Potentially pathogenic or probiotic microbes can be identified by comparing their abundance levels between healthy and diseased populations, or more broadly, by linking microbiome composition with clinical phenotypes or environmental factors. However, in microbiome studies, feature tables provide relative rather than absolute abundance of each feature in each sample, as the microbial loads of the samples and the ratios of sequencing depth to microbial load are both unknown and subject to considerable variation. Moreover, microbiome abundance data are count-valued, often over-dispersed and contain a substantial proportion of zeros. To carry out differential abundance analysis while addressing these challenges, we introduce mbDecoda, a model-based approach for debiased analysis of sparse compositions of microbiomes. mbDecoda employs a zero-inflated negative binomial model, linking mean abundance to the variable of interest through a log link function, and it accommodates the adjustment for confounding factors. To efficiently obtain maximum likelihood estimates of model parameters, an Expectation Maximization algorithm is developed. A minimum coverage interval approach is then proposed to rectify compositional bias, enabling accurate and reliable absolute abundance analysis. Through extensive simulation studies and analysis of real-world microbiome datasets, we demonstrate that mbDecoda compares favorably with state-of-the-art methods in terms of effectiveness, robustness and reproducibility.
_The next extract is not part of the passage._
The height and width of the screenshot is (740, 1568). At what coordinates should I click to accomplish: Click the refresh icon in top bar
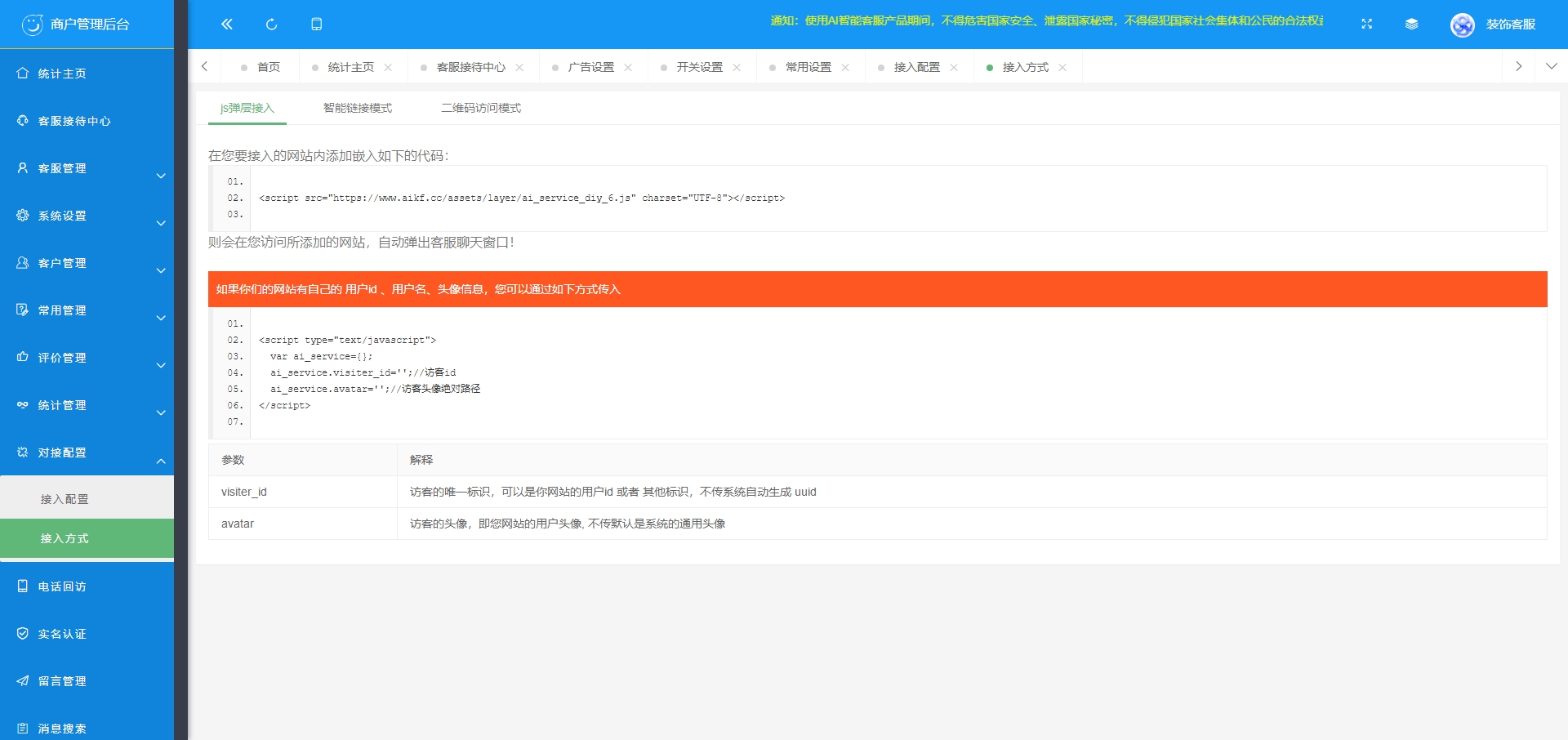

通过比较健康人群和患病群体之间潜在致病或益生菌微生物的丰度水平,或者更广泛地说,通过将微生物组组成与临床表型或环境因素联系起来,可以识别这些微生物。然而,在微生物组研究中,特征表提供的是每个样本中每个特征的相对丰度而非绝对丰度,因为样本的微生物载量以及测序深度与微生物载量的比率均未知且变化很大。此外,微生物组丰度数据是计数值,通常过度分散且包含相当比例的零值。为了在应对这些挑战的同时进行差异丰度分析,我们引入了mbDecoda,这是一种基于模型的方法,用于对微生物组的稀疏组成进行偏差校正分析。mbDecoda采用零膨胀负二项式模型,通过对数链接函数将平均丰度与感兴趣的变量联系起来,并对混杂因素进行调整。为了有效地获得模型参数的最大似然估计,开发了一种期望最大化算法。然后提出了一种最小覆盖区间方法来纠正组成偏差,从而实现准确可靠的绝对丰度分析。通过广泛的模拟研究和对真实世界微生物组数据集的分析,我们证明mbDecoda在有效性、稳健性和可重复性方面优于现有方法。